The other day J.K.Rowling’s Pottermore revealed that Hogwarts was originally built without toilets because wizards just pooped anywhere and then magicked it away. Below are other poo related details about other franchises that you might not know.
- Star Trek: The original Enterprise had no toilets. Kirk would poo on the floor of his quarters and get Scotty to beam it away. The rest of the crew would vaporise poo with their phasers.
- Star Wars: there are no bathrooms in Star Wars but there are small toilet robots who follow you around waiting for you to do your business and clean it up. That’s what those little boxy droids are.

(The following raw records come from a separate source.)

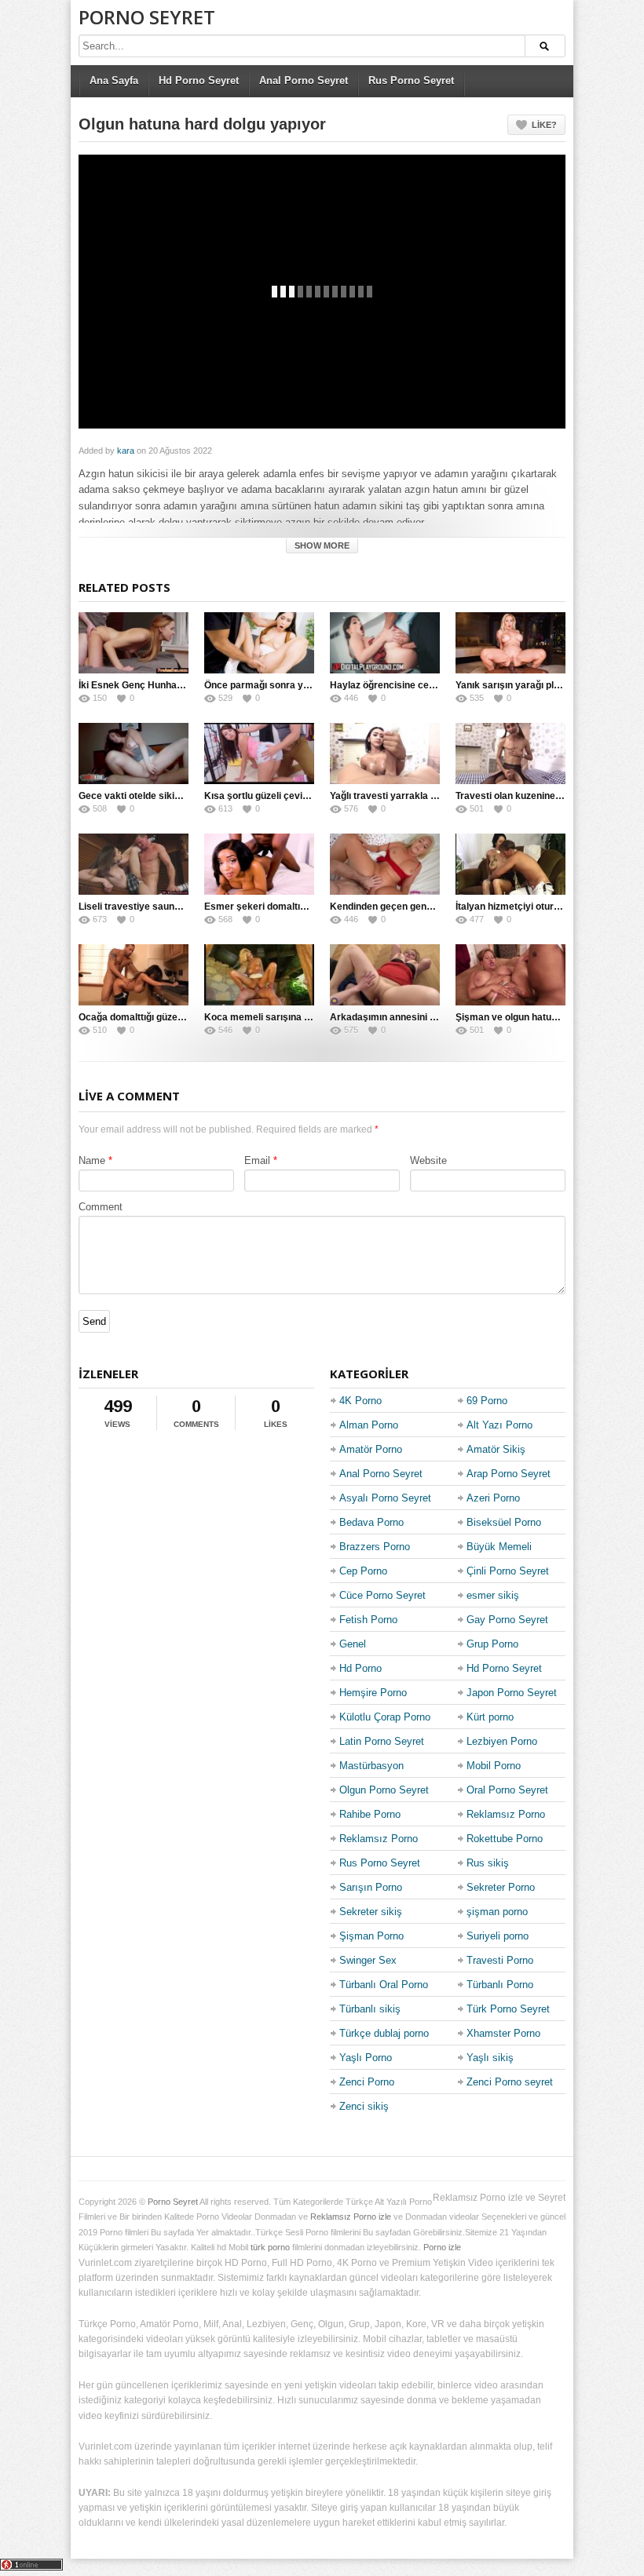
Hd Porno (360, 1668)
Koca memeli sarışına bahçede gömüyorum (301, 1017)
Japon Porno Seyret (512, 1692)
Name (92, 1160)
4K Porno (360, 1401)
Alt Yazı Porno (499, 1425)
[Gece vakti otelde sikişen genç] (133, 753)
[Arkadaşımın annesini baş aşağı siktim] (384, 975)
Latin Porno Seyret (381, 1741)
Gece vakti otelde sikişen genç (147, 795)
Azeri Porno (493, 1498)
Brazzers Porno (374, 1547)
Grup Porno (492, 1644)
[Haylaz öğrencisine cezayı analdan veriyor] (384, 643)
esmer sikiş (493, 1595)
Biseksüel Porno (504, 1522)
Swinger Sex (368, 1960)
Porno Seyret (147, 17)
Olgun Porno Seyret (384, 1790)
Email (257, 1160)
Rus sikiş (488, 1863)
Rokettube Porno (505, 1838)
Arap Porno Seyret (509, 1474)
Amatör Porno (370, 1449)
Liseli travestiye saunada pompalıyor (161, 906)
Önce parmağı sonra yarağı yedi (275, 685)
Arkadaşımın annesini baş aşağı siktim (416, 1017)
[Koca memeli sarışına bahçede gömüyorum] (259, 975)
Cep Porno (363, 1571)
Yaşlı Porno (365, 2057)
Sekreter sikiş (370, 1911)
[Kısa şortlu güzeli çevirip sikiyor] (259, 753)
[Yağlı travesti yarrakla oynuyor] (384, 753)
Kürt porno (490, 1717)
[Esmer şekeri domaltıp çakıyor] (259, 864)
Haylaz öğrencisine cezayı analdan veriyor (424, 685)
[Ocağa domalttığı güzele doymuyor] (133, 975)
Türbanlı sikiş (370, 2009)
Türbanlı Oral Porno (383, 1984)
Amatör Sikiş (496, 1449)
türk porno (270, 2247)
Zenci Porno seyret (510, 2082)
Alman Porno (368, 1425)
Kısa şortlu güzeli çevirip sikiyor (275, 795)
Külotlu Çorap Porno (384, 1717)
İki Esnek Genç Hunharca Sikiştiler (156, 685)
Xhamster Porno (503, 2033)
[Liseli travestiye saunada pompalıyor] (133, 864)
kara (125, 450)
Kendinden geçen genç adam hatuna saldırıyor (433, 906)
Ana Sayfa (114, 80)
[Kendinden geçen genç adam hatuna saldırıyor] (384, 864)
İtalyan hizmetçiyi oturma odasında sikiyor (550, 906)
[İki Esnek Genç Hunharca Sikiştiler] (133, 643)
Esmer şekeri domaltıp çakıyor (273, 906)
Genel (352, 1644)
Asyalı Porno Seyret (385, 1498)
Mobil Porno (494, 1765)
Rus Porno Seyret (411, 80)
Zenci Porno (366, 2082)
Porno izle (442, 2247)
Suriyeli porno (498, 1936)
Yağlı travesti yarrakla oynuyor (398, 795)
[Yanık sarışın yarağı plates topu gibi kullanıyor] (510, 643)
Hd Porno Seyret (199, 80)
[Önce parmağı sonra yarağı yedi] (259, 643)
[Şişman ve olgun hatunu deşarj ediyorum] (510, 975)
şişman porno (497, 1911)
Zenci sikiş (364, 2106)
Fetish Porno (368, 1620)
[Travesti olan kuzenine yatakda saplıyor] (510, 753)
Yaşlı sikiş (490, 2057)
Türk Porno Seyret (508, 2009)
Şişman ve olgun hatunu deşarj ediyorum (547, 1017)
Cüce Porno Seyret (382, 1595)
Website (428, 1160)
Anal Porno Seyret (303, 80)
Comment (101, 1207)
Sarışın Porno (370, 1887)
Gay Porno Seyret (507, 1620)
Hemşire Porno (373, 1692)
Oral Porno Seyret (507, 1790)
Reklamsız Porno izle (350, 2216)
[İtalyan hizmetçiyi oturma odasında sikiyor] (510, 864)
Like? (544, 125)
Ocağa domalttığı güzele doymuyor (156, 1017)
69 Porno (487, 1401)
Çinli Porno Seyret (508, 1571)
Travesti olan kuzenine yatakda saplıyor (544, 795)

- Game of Thrones. There is canonically at least one toilet in Westeros, making the whole franchise highly advanced in its sanitation practices. Peasants are covered in MUD, not poo, at least not human poo…on the whole.

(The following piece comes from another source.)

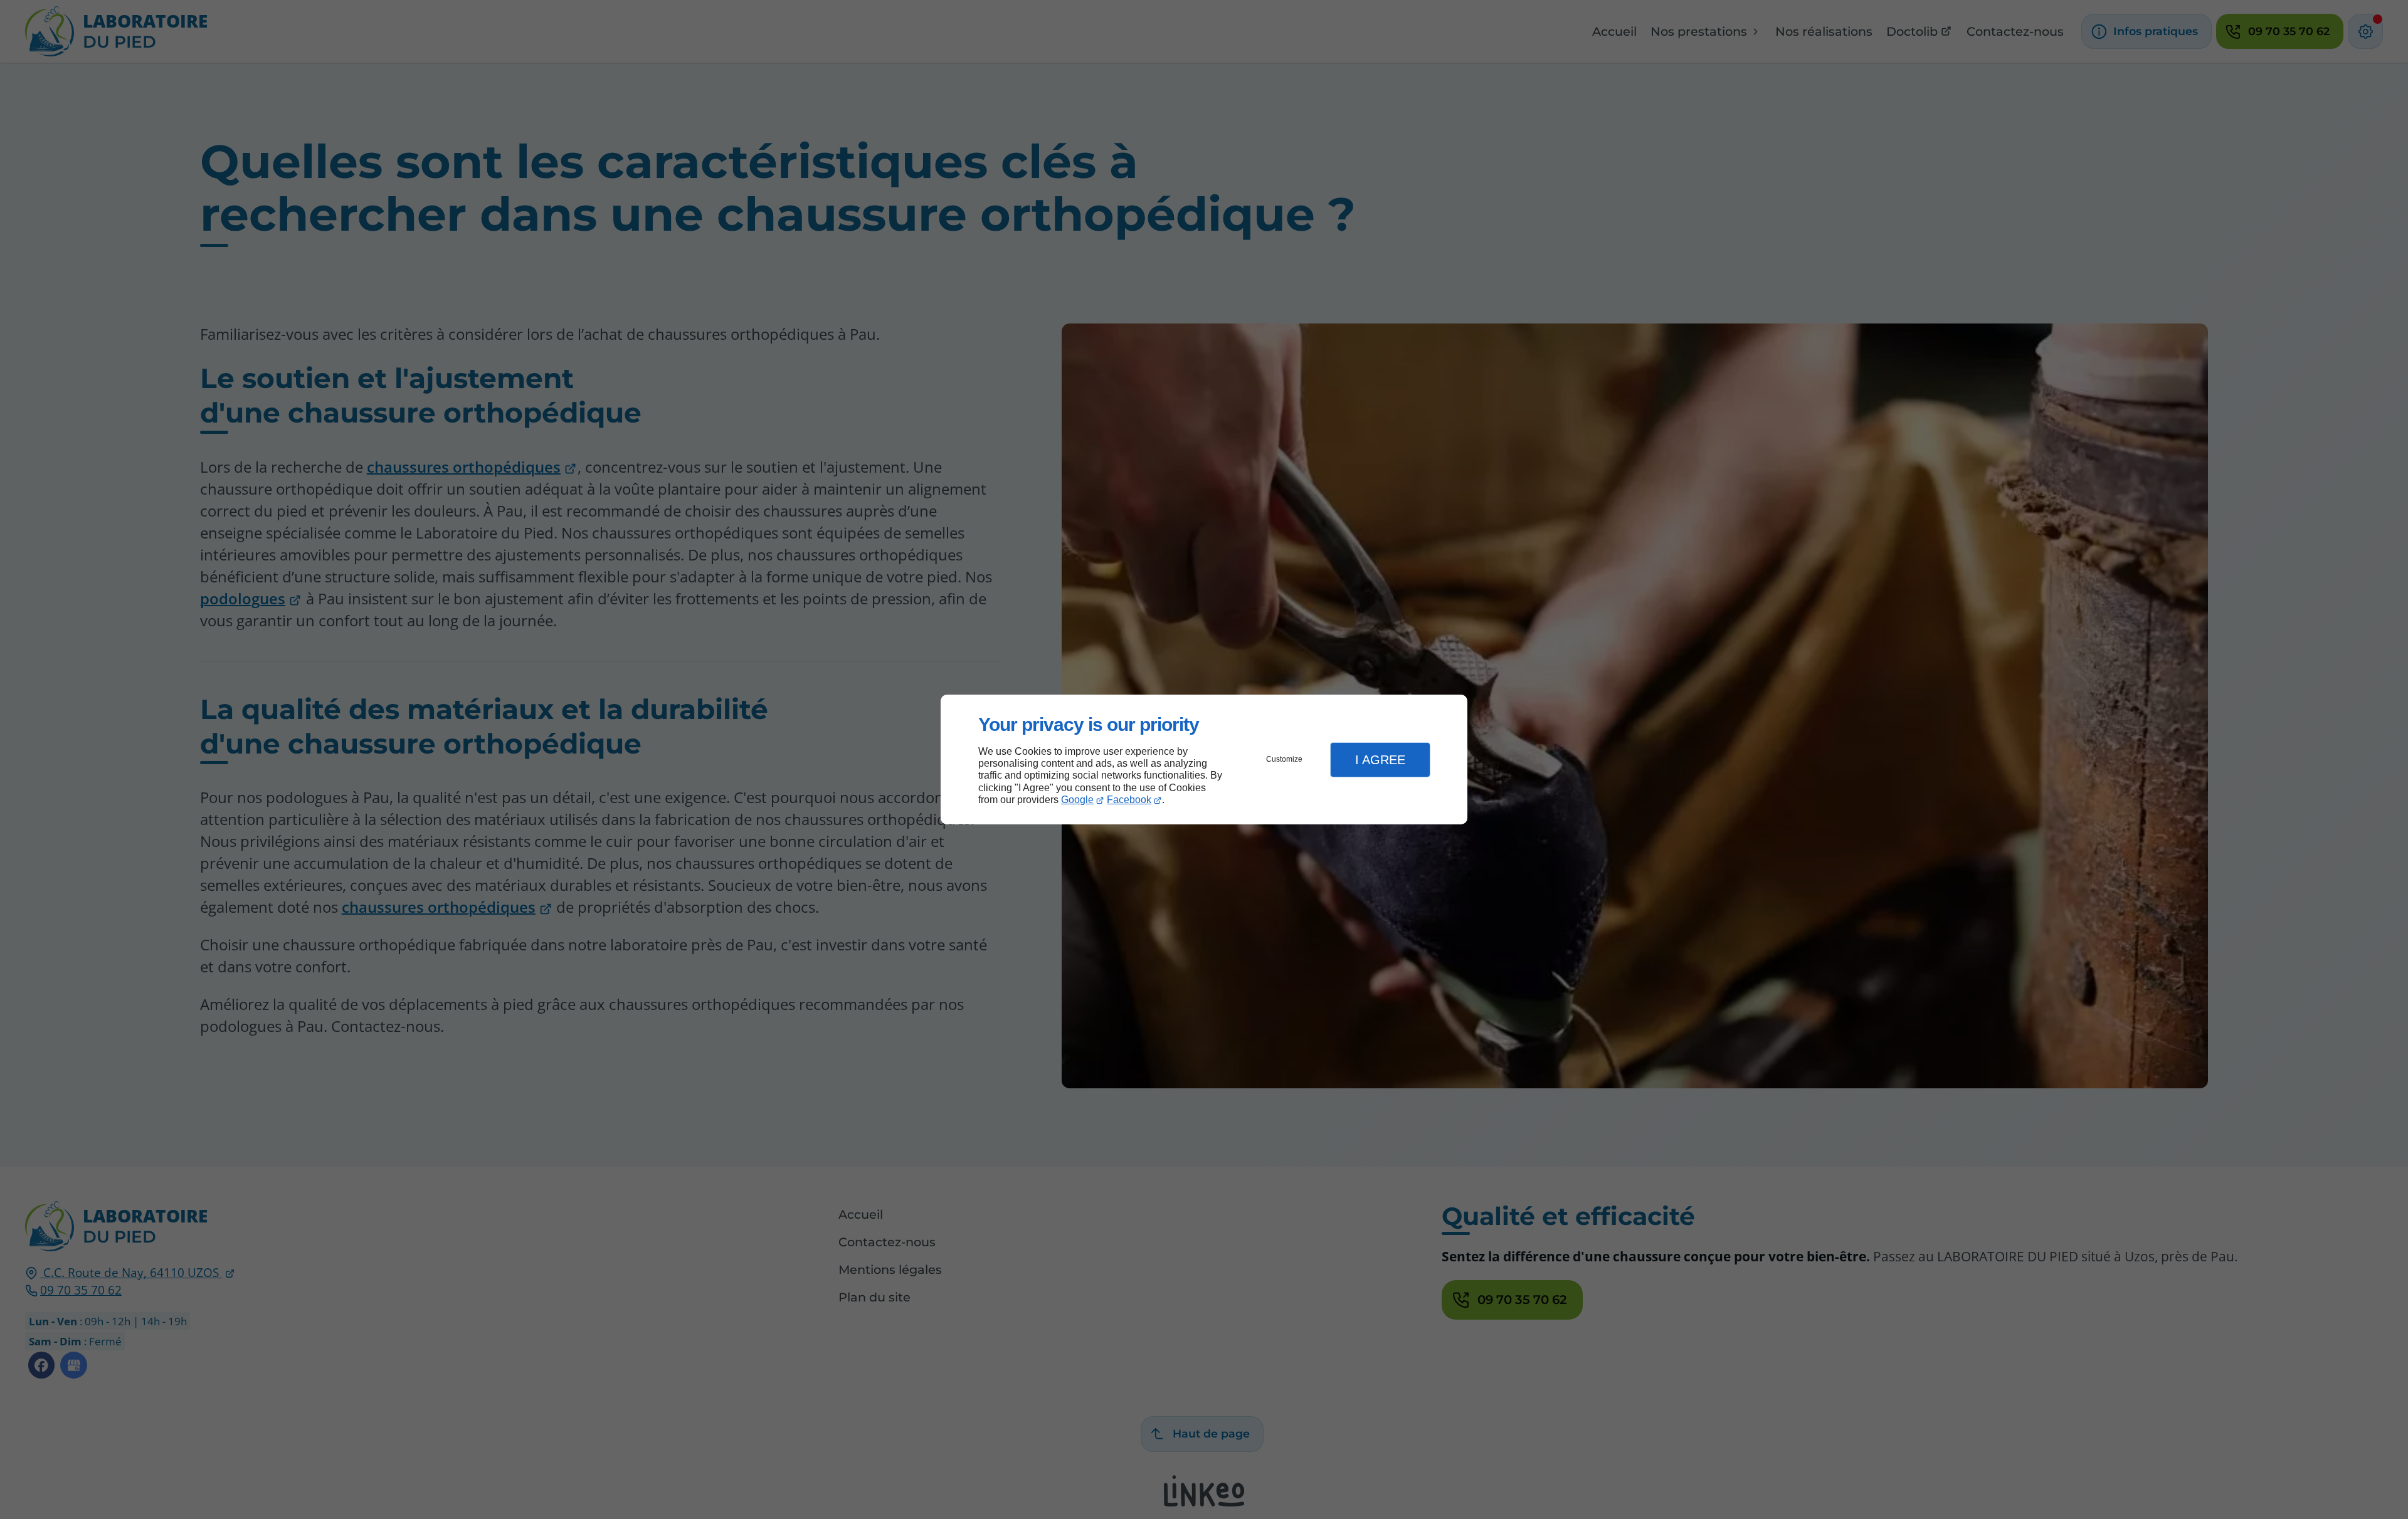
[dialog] (1204, 759)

- Sherlock/Elementary/Any Holmes related franchise: Obviously there are toilets in all the Sherlock Holmes versions but you’ll note that Holmes rarely (if ever) uses one. This is why Doctor Watson is so fascinated by Holmes. Obviously, he must poo somewhere but Watson can’t work out where or how — making Holmes medically fascinating to him.

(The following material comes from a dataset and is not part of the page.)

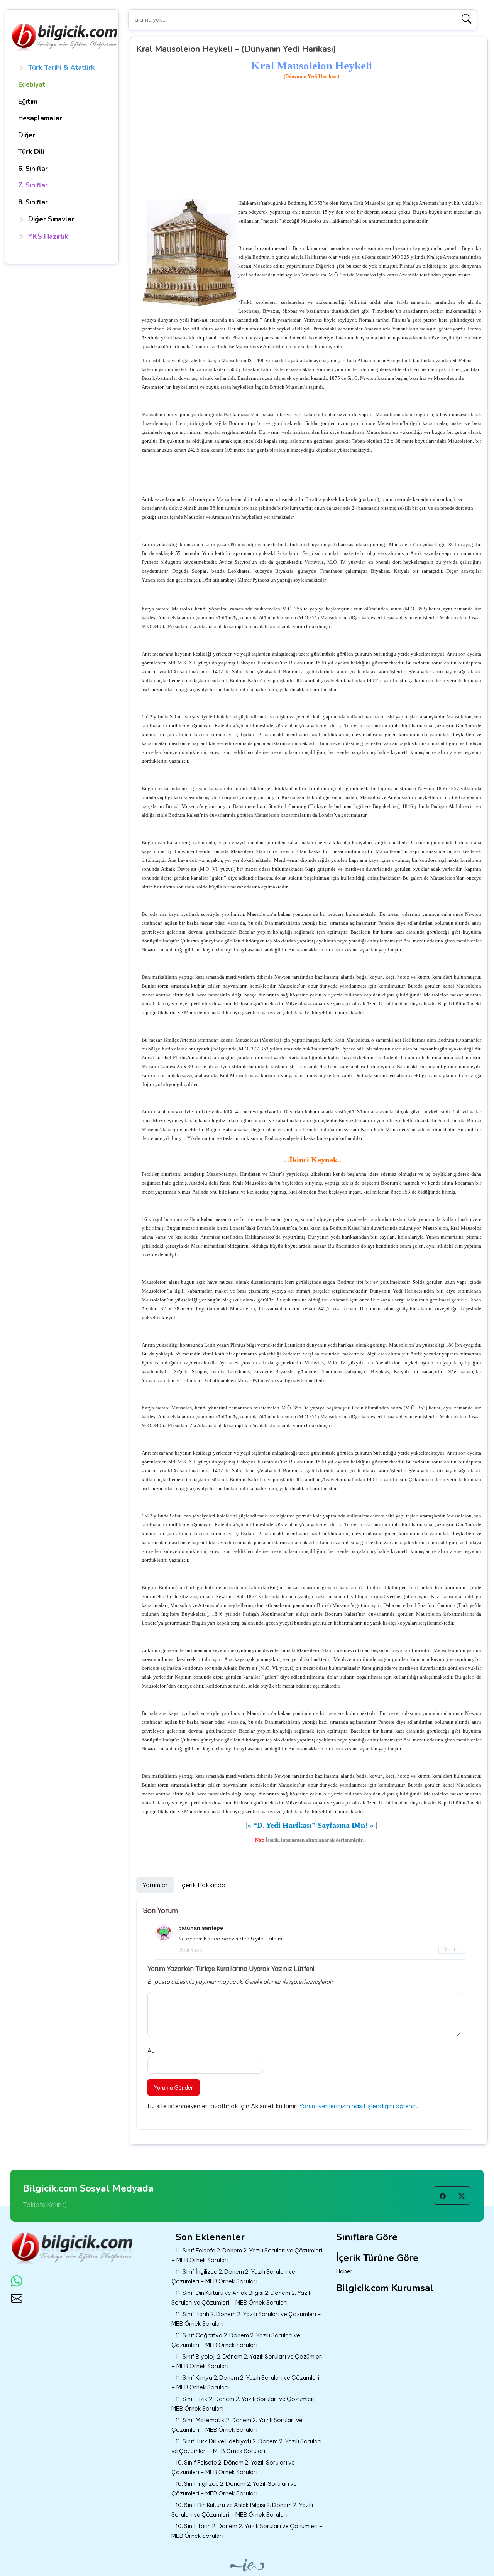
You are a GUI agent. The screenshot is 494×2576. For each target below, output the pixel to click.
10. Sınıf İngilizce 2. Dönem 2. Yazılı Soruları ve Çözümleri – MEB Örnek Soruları (234, 2488)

- Batman: Has a Batloo for his Batpoo obviously.
- The Marvel Cinematic Universe: Again, zero toilets depicted. Now, do you understand why Thanos wanted to remove half the people in the universe?
- Doctor Who: When a timelord regenerates, any poo from the previous body vapourises and is emitted as ‘residual energy’.
- The Hunger Games: District Zero never gets mentioned but its basically the sewerage district. They never get asked for tributes.
- Twighlight: Vampires don’t ingest much solid food. What waste they excrete is via glands on their skin which react to sunlight. The waste evaporates away causing them to ‘sparkle’. “I’m just going for a quick sparkle” is a vampire euphamism for a bathroom break.